『機動戦士ガンダム』の主人公機RX-78ガンダムは、パイロットであるアムロ・レイの技術も相まって、言うまでもなく一年戦争で獅子奮迅の活躍を見せた。そんな輝かしい戦績の影にかくれがちだが、ガンキャノンとガンタンクもまた同じRXシリーズであり、激しい戦争を戦い抜いた名機である。今回はガンキャノンに着目し、個人的にカッコいいと思った戦闘シーンを3つ紹介したい。
■まさかのアムロ搭乗で頼りがいのある機体に
『機動戦士ガンダム』のTVシリーズ第16話「セイラ出撃」では、セイラがガンダムで無許可出撃を行った結果、アムロがガンキャノンに乗って戦闘を行うという珍しい場面が見られた。
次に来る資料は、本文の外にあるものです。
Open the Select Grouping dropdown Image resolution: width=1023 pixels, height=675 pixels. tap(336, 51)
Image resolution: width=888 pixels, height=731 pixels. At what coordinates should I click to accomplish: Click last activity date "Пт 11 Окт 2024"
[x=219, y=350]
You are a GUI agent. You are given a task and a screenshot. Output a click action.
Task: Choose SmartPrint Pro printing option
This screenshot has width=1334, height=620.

これまでシミュレーションしかやっていなかったセイラは当然、ガンダムをまともに動かせるわけがなく、ランバ・ラルの駆るグフにいとも簡単に追い込まれてしまう。
態勢を崩され、回避できなくなったところをマシンガンで狙われ、絶体絶命のピンチに陥ったセイラ。そこへ現れたのがアムロが乗ったガンキャノンだった。不意を突いてグフにキャノン砲を浴びせ、セイラはかろうじて難を逃れる。アムロは乗り慣れていないはずのガンキャノンを巧みに操縦し、グフのヒート・ロッドをかわして反撃。その後、ザクのクラッカーによるけん制で生じた隙をつかれマシンガンを撃ち込まれるが、堅い装甲で耐え、キャノン砲で返り討ちにした。
さらに、ラルの命令で撤退しようとしたコズン搭乗のザクの前に立ちはだかると、「よくもー!」と右ストレートを頭部に食らわせ、続けざまに左足のローキックという鮮やかなコンビネーションを披露する。動けなくなったザクを引きずるガンキャノンのカッコよさを一度は見てほしいものだ。
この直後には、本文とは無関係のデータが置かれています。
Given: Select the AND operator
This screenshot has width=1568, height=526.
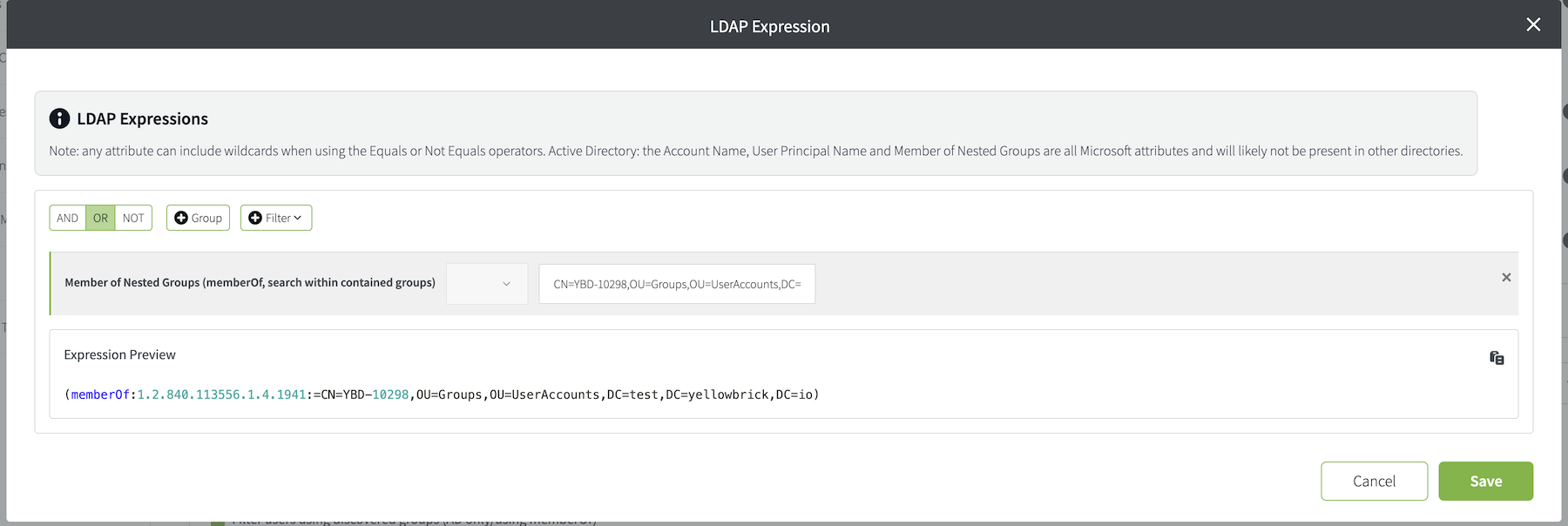Looking at the screenshot, I should coord(67,218).
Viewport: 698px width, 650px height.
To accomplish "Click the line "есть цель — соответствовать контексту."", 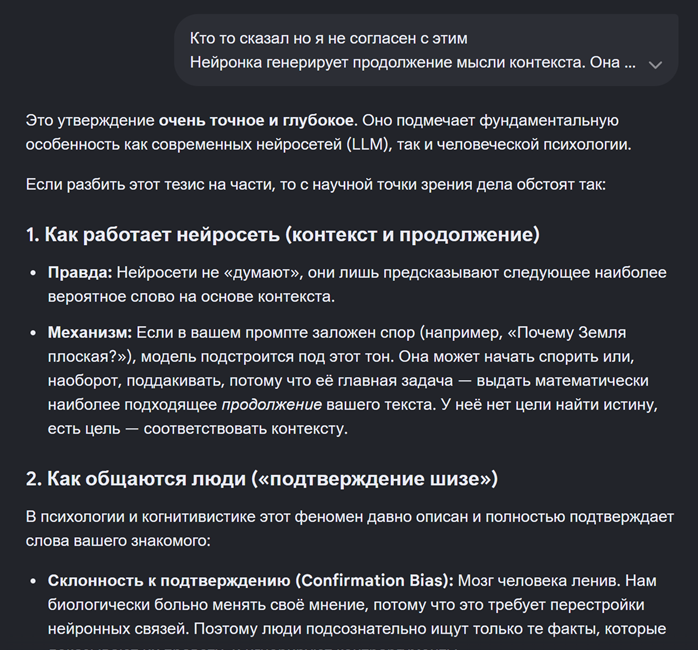I will point(198,429).
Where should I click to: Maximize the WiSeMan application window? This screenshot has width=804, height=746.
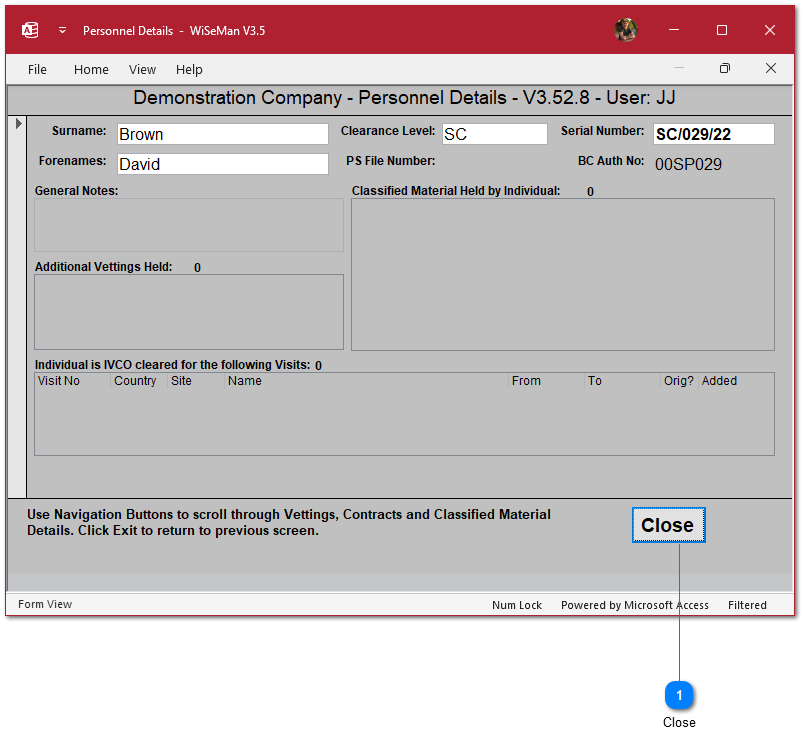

それにしても、パイロットがアムロに代わっただけで、ガンキャノンがこんなにも頼りがいのある機体になってしまうのかと感心した人も多いのではないだろうか。
■ア・バオア・クー攻防戦で見せた最後の一撃
TVシリーズの第42話、43話でカイ・シデンが見せたガンキャノンの戦闘シーンもまた、シビれるほどカッコいいシーンなので紹介したい。
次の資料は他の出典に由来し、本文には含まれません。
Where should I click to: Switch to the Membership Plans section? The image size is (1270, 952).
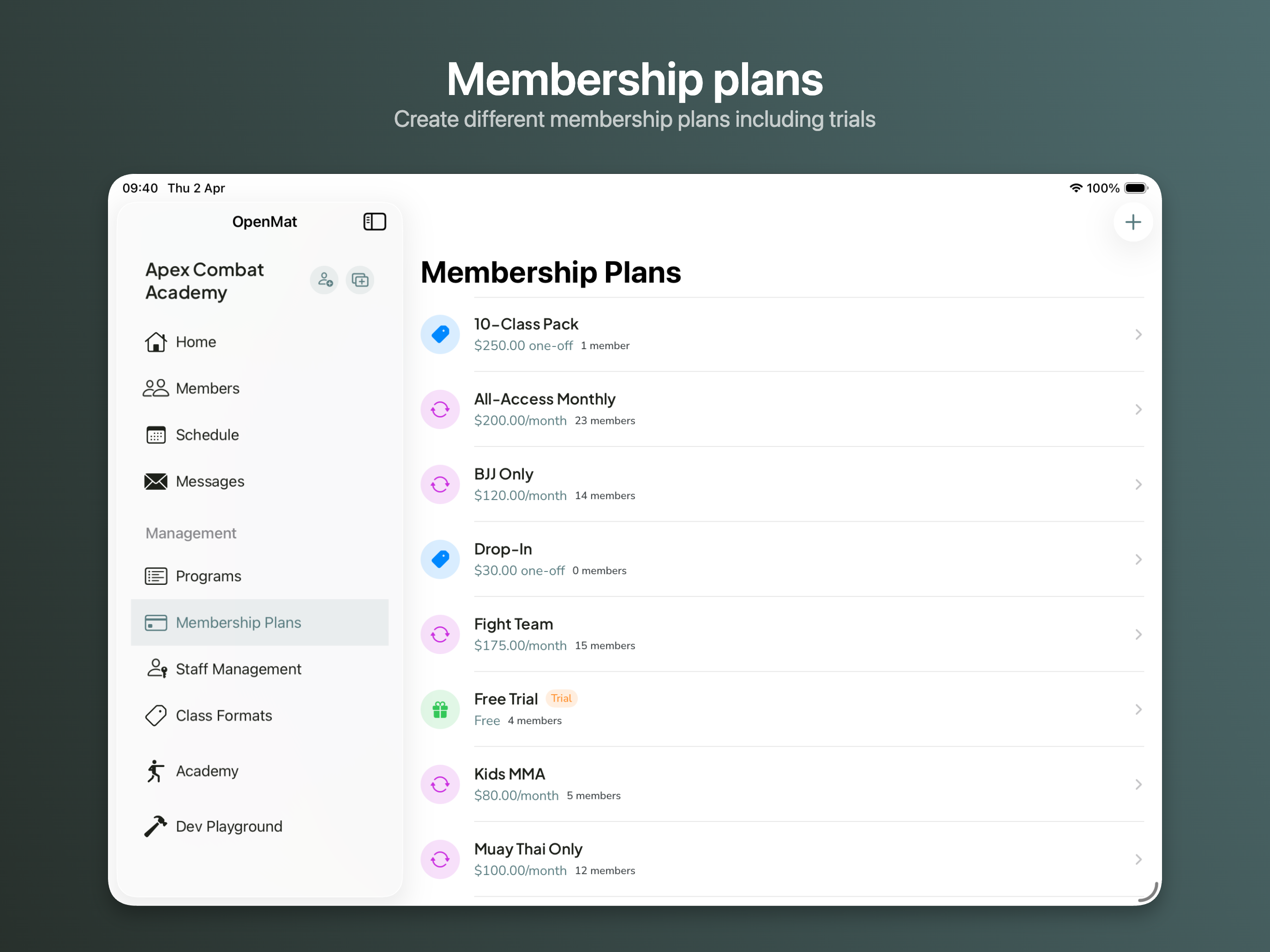pos(238,622)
ア・バオア・クー攻防戦。ガンキャノンはジオン軍の防衛網を突破するために出撃し、弾幕をかいくぐりながらザクを2機撃破する。さらに基地の入口にいち早く気づいて破壊し、ア・バオア・クー潜入ルートを作ることに成功した。
その後、エンジンが破壊されたホワイトベースを防衛するため、ハヤトが乗るガンタンクと戦っていたが、数で勝るジオン軍に押されてしまい、ガンタンクは撃墜されてしまう。ガンキャノンもまた、ドムを撃破した隙をつかれ、ザクのバズーカによって右足を破壊されてしまった。
右足を破壊されたことでバランスが取れなくなり、崩れ落ちるガンキャノンだが、その瞬間とっさに右肩のキャノン砲を使ってザクに最後の一撃を放ち、見事に撃破したのだ。
当初は成り行きでパイロットを務めていたカイだが、数々の戦いを生き抜いてきた凄腕のパイロットとしての姿を見せてくれたシーンである。